Critique on .color.sh

I thought I should throw this in because you could appreciate the feedback.

  • Your shebang at the top should be #!/usr/bin/env bash so you can get Bash and you can get the version of Bash that a person prefers (the first one in their $PATH).
  • When you source .color.sh, you use [[ -x "$HOME/.color.sh ]], which should be [[ -f ~/.color.sh ]] because sourced files don't need to be executable and because $HOME can be unset but Bash still knows where your home folder is when you use ~ (and no quotes).
  • Sourcing .color.sh could be far simpler if you moved the file to within your $PATH. Your line to include it could be . .color.sh || :
  • Your example at the top of the file should use ${nocolor} or ${reset} instead of ${white} to restore the original colors.
  • The explanation of $B* variables should say "dim" instead of "not bold".
  • Line 51, Black should be Bblack.
  • The start/stop colors are odd. It looks like the capitalization of Blink and blink are backwards. Typically the capitalized one stops the color.

Summary

I only made ansi to do occasional color codes in places. When I know I will be using a lot of colors, I simply capture the color codes to a string and use echo -e myself, such as with Wick and the logging functions like wick-error, wick-warn, wick-info, and wick-debug

Feel free to contact me directly or open further discussion issues. I think this one accomplished the goal you set out, so it's getting closed.

Hi,
Thanks for your quick feedback. I will correct the typo, thanks!
I agree with most of what you pointed out.
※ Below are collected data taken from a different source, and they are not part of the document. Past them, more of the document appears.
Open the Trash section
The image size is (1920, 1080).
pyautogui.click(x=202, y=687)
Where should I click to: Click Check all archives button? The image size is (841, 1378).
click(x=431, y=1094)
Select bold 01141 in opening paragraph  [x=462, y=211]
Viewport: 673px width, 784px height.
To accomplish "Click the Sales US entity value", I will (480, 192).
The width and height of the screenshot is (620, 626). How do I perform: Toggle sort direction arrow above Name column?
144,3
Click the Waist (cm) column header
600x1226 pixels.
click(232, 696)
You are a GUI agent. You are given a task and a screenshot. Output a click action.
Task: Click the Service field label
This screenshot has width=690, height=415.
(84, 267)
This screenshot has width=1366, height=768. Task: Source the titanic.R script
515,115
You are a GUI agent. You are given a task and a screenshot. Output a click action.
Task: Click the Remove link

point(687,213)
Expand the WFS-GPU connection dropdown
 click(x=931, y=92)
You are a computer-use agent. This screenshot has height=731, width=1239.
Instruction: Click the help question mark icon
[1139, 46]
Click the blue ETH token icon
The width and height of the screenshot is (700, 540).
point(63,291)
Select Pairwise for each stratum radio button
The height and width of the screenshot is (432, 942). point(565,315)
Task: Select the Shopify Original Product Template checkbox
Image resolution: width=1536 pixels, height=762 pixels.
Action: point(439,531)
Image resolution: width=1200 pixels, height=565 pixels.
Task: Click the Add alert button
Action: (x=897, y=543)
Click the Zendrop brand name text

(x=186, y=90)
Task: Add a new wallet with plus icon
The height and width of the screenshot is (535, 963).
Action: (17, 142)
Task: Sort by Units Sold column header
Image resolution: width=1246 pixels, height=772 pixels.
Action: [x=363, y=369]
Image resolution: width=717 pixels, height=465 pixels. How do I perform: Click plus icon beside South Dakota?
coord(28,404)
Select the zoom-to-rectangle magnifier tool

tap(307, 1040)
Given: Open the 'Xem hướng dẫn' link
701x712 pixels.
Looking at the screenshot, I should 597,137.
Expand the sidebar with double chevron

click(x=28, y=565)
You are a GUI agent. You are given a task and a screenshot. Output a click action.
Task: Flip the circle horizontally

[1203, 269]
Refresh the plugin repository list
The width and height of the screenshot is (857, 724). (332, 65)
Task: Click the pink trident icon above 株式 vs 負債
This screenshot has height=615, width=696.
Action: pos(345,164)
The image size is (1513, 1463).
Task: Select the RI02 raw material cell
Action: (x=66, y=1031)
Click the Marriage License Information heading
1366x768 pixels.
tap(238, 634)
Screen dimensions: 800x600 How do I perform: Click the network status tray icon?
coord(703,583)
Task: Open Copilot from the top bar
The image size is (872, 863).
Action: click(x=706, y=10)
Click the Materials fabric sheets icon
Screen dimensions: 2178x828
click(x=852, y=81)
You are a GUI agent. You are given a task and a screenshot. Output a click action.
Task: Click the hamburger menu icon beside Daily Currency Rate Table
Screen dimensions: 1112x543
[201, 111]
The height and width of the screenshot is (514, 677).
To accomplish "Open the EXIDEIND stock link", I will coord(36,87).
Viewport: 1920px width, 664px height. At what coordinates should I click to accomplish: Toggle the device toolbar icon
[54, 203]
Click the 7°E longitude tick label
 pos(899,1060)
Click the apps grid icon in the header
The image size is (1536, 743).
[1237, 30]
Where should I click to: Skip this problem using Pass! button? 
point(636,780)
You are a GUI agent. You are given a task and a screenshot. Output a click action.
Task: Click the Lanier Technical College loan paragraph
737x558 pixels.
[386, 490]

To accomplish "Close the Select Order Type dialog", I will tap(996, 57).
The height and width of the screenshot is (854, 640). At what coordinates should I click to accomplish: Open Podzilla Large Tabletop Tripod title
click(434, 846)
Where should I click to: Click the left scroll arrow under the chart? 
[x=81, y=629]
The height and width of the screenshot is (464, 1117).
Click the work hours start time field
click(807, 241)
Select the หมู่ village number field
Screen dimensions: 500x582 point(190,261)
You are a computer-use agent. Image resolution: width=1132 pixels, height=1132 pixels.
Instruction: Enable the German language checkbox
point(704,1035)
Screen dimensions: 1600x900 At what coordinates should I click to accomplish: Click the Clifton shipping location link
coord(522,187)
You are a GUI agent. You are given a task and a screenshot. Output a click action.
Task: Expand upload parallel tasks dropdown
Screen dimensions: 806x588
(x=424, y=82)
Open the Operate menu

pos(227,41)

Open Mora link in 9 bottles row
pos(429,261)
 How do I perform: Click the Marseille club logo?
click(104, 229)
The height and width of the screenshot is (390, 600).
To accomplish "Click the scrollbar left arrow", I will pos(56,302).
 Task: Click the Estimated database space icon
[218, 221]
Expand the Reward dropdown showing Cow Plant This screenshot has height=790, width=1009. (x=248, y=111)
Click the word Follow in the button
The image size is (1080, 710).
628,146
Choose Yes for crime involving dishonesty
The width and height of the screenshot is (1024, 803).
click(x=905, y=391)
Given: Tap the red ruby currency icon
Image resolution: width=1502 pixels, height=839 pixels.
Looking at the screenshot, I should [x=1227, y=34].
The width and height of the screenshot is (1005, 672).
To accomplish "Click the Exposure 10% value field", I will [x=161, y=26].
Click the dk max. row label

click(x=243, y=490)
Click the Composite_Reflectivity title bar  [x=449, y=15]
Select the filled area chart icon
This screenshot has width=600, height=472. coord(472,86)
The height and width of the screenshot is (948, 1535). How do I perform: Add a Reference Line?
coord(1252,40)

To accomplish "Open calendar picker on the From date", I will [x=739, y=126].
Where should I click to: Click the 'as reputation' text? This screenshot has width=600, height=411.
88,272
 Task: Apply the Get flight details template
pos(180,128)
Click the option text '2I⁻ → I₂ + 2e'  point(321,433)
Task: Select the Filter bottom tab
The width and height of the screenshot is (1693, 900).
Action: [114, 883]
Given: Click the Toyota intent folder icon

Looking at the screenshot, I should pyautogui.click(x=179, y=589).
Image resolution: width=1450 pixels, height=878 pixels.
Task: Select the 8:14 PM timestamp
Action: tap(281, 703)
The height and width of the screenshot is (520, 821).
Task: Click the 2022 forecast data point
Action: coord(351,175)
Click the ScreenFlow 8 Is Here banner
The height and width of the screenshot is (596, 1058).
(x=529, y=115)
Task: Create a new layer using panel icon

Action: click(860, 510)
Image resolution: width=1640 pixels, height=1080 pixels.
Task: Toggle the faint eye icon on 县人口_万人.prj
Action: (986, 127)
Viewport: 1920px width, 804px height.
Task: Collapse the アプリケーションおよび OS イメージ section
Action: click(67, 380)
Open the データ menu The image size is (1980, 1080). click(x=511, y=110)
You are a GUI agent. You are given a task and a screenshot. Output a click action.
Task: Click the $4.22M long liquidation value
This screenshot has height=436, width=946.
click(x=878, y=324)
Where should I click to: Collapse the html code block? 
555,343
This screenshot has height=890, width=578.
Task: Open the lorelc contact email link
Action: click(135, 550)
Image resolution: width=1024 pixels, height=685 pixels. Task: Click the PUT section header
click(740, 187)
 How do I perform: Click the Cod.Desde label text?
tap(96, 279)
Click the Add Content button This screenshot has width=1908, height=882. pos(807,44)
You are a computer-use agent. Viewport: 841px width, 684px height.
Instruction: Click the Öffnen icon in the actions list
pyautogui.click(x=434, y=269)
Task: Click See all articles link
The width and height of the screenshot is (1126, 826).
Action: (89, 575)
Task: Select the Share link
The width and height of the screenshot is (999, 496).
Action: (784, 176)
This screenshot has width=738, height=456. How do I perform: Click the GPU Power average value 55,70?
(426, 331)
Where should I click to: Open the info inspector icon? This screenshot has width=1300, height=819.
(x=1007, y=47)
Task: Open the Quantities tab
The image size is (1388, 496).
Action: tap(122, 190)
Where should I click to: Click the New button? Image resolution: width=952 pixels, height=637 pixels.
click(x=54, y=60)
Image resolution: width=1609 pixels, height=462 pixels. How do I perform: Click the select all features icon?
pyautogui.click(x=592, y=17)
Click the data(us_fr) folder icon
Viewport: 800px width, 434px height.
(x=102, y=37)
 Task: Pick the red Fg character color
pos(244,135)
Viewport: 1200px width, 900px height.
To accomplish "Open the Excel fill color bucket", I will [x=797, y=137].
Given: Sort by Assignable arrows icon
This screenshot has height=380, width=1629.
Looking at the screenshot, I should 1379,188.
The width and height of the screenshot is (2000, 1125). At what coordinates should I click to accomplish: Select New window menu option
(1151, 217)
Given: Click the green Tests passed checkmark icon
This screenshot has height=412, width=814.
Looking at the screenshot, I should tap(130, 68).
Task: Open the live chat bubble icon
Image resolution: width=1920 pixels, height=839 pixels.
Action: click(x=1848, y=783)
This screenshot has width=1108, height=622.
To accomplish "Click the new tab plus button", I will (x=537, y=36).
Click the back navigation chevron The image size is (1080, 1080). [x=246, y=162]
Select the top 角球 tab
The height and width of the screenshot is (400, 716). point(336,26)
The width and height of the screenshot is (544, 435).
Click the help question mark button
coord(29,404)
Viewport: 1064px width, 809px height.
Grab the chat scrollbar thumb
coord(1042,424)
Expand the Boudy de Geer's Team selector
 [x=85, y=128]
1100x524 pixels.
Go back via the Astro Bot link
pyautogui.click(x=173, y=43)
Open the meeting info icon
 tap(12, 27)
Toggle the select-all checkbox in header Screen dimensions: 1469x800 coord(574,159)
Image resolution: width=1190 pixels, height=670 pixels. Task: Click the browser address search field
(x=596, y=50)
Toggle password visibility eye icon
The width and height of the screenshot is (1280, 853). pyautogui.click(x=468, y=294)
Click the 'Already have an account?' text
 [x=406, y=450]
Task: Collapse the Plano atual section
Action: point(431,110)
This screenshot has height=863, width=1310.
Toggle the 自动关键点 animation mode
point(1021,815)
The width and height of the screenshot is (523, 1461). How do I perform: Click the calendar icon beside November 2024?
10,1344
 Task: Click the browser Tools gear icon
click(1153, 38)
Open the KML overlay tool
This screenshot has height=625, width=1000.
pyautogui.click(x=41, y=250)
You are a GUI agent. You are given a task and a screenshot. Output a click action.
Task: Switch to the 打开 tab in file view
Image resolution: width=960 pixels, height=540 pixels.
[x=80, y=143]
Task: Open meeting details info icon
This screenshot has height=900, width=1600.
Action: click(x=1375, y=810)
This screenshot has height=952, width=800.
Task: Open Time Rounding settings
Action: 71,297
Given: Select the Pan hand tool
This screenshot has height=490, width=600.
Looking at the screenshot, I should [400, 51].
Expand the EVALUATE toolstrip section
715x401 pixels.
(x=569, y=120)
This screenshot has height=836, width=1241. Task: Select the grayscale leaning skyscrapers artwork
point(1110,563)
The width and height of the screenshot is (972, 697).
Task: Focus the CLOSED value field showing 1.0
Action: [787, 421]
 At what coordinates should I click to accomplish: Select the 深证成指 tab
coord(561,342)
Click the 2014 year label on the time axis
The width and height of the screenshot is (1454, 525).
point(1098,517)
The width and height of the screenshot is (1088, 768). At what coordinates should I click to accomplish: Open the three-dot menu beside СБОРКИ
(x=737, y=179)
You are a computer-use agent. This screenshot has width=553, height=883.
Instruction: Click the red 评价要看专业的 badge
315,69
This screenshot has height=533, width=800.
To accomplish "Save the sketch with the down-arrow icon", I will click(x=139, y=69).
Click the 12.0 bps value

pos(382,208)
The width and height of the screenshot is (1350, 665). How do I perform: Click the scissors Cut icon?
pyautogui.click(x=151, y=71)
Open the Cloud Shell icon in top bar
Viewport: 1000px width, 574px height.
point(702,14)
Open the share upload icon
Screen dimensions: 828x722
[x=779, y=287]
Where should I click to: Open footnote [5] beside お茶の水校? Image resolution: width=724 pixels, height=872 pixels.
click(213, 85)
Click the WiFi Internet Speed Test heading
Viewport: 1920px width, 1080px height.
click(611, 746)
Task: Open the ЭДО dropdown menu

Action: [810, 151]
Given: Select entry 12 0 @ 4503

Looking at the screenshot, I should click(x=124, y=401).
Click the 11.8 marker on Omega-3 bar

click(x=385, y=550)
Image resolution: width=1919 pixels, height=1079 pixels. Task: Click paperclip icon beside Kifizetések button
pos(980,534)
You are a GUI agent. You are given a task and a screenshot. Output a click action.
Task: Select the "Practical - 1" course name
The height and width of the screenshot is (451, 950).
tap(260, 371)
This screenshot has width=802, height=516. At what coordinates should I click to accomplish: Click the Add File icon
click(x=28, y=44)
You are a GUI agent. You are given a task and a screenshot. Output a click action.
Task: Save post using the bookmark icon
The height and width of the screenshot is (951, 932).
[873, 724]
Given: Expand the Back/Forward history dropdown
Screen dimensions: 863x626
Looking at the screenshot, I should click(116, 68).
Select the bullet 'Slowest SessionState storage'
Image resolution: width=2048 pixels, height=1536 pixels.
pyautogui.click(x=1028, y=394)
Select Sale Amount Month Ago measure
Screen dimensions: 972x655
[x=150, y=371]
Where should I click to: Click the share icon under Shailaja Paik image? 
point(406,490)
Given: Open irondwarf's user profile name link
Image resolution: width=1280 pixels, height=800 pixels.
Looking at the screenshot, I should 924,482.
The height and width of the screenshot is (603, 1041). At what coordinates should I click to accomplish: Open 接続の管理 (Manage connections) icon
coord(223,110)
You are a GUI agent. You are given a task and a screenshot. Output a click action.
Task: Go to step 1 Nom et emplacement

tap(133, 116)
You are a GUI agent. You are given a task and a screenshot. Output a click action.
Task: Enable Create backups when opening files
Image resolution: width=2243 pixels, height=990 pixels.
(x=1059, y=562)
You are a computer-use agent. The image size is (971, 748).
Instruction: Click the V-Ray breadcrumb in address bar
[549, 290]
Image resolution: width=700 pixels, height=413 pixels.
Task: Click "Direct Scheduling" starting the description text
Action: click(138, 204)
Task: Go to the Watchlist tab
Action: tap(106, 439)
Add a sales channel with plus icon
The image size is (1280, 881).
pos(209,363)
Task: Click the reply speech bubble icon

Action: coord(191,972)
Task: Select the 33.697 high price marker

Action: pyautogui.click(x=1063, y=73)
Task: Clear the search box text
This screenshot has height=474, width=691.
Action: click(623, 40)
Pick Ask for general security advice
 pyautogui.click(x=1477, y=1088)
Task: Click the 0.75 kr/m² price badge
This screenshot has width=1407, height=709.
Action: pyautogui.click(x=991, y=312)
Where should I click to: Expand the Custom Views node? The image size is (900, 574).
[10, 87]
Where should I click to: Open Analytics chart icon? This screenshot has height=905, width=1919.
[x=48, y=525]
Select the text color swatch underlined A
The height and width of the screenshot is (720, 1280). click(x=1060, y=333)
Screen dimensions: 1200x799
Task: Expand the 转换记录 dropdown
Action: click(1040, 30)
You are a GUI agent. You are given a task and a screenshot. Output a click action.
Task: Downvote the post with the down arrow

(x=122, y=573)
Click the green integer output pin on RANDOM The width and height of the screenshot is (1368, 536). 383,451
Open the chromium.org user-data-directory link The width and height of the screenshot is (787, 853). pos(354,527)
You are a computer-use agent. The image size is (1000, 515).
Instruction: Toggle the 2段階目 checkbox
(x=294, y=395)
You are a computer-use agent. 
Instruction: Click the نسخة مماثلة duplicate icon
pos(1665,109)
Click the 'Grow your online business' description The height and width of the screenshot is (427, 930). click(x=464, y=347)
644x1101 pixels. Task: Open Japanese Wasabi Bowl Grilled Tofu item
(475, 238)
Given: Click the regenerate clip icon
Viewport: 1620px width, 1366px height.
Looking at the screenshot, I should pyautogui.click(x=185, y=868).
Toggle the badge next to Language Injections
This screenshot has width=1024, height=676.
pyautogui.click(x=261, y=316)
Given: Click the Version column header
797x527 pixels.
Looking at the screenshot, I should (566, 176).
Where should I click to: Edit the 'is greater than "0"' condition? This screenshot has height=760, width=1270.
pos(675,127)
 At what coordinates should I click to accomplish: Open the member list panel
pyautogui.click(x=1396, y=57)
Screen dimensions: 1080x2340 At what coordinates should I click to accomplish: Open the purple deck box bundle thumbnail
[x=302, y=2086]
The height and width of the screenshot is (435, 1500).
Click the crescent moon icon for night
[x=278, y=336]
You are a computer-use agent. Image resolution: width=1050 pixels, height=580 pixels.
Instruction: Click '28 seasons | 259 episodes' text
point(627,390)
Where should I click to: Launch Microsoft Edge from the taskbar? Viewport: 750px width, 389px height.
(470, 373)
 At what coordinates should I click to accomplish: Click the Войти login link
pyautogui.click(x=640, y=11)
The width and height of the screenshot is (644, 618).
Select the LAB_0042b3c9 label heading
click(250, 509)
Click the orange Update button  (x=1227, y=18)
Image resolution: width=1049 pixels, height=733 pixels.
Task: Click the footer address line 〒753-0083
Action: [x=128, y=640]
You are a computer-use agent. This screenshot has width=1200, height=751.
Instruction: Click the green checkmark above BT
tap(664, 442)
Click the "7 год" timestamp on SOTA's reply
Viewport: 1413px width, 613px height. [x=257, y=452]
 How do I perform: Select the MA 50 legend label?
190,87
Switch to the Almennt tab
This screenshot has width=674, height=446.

The choice of having bold by default and not dim was (years ago) intentional, as I preferred the way it looked (even though it is not "semantically" correct).

Another reason I used this .color.sh approach based on variables is because I also developed and used heavily a Python module that uses the same approach (ansicolortags).

In the Python community, all the main packages to use ANSI colors forced to use one color by line, like from colors import blue; blue("this line is blue!"), and I thought that's stupid.
So for Python 2 and 3 I hacked a small script that does from ansicolortags import printc; printc("<blue>Blue<white> White<red> Red<reset>")

I should point out that originally I said that I can detect if the terminal supports ANSI. ansi does not currently do that. It's a local modification I have that isn't working well so it isn't committed.

Similarly, if you want a speed improvement, you could just use ansi to build the color codes. Of course, if you do this often it is better to just write a script to get the codes for you and skip calling ansi because those calls to ansi are terribly slow.

GREEN=$(ansi --green --no-restore)
RESET=$(ansi --reset-color)
echo -e "${GREEN}green${RESET}"

Thanks for telling me about .colors.sh.

OK no issue.
I tried to implement a "battle-tested" test for support for ANSI colors on my Python library, and it appeared (5 years ago) to be too hard, so I didn't even thought on trying the same in Bash.
The .nocolor.sh is left as a manual option to disabled the effect of .color.sh.